Obviously, survey research is a big part of our work. Recently, various ways of conducting internet surveys have been discussed as a potential way of generating representative survey data at a fraction of the cost of face-to-face probability surveys. The issues in using internet samples with respect to sample selection, mode effects, respondent privacy and many others have been discussed at length in many forums over the last few years. One potential addition to this debate is the emergence of Google surveys (h/t Michael). This is a tool by Google that allows for the creation of surveys that can be hosted on various websites with a pay-per-complete model that makes it worthwhile for different websites to host them. It will be interesting to see whether this new tool finds academic applications. Clearly, a lot of academics are using various different methods of sourcing on-line respondents, including Amazon M-Turk and various access panels. Whether this new tool can offer the type of programming flexibility to design experiments and truly deliver a sample with known properties is a very interesting question (see paper below from google). In general, comparison of the results of important studies across these various methods of recruiting respondents is one of the most important practical issues for researchers that need this type of data to develop their research. For me, I am still a big fan of the approach whereby large representative samples are recruited from known sampling frames and incentivised to take part and then repeatedly surveyed (the US ALP panel being a brilliant example). But it would be very unwise to ignore the technologies that are emerging particular as internet usage becomes universal in industrialised/post-industrial countries.

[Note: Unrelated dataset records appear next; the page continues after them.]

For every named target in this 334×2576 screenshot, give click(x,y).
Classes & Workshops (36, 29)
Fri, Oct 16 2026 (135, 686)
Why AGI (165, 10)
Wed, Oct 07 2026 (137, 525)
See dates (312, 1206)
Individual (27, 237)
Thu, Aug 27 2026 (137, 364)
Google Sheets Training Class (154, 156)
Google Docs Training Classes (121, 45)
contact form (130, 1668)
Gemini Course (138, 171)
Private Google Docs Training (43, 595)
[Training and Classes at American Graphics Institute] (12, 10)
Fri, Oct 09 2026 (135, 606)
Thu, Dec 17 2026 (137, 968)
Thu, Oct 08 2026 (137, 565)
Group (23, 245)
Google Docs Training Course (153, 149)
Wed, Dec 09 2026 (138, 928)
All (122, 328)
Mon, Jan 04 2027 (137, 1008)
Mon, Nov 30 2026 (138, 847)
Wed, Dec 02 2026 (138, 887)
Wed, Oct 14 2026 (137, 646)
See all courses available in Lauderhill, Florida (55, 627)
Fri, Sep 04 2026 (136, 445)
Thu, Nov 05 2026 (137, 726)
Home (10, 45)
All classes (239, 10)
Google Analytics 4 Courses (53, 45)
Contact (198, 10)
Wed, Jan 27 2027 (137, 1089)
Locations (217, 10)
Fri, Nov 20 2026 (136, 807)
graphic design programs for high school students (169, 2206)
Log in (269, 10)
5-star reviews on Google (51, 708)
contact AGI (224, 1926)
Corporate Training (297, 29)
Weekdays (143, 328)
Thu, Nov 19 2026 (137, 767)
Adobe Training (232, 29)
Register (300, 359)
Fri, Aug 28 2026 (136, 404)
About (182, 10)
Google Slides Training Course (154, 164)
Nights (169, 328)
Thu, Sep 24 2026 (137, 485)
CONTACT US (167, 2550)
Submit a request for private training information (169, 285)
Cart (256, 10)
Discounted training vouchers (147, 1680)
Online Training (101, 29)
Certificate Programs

Comparing Google Consumer Surveys to Existing Probability and Non-Probability Based Internet Surveys
Paul McDonald, Matt Mohebbi, Brett Slatkin
This study compares the responses of a probability based Internet panel, a non-probability based Internet panel and Google Consumer Surveys against several media consumption and health benchmarks. The Consumer Surveys results were found to be more accurate than both the probability and non-probability based Internet panels in three separate measures: average absolute error (distance from the benchmark), largest absolute error, and percent of responses within 3.5 percentage points of the benchmark. These results suggest that despite differences in survey methodology, Consumer Surveys can be used in place of more traditional Internet based panels without sacrificing accuracy.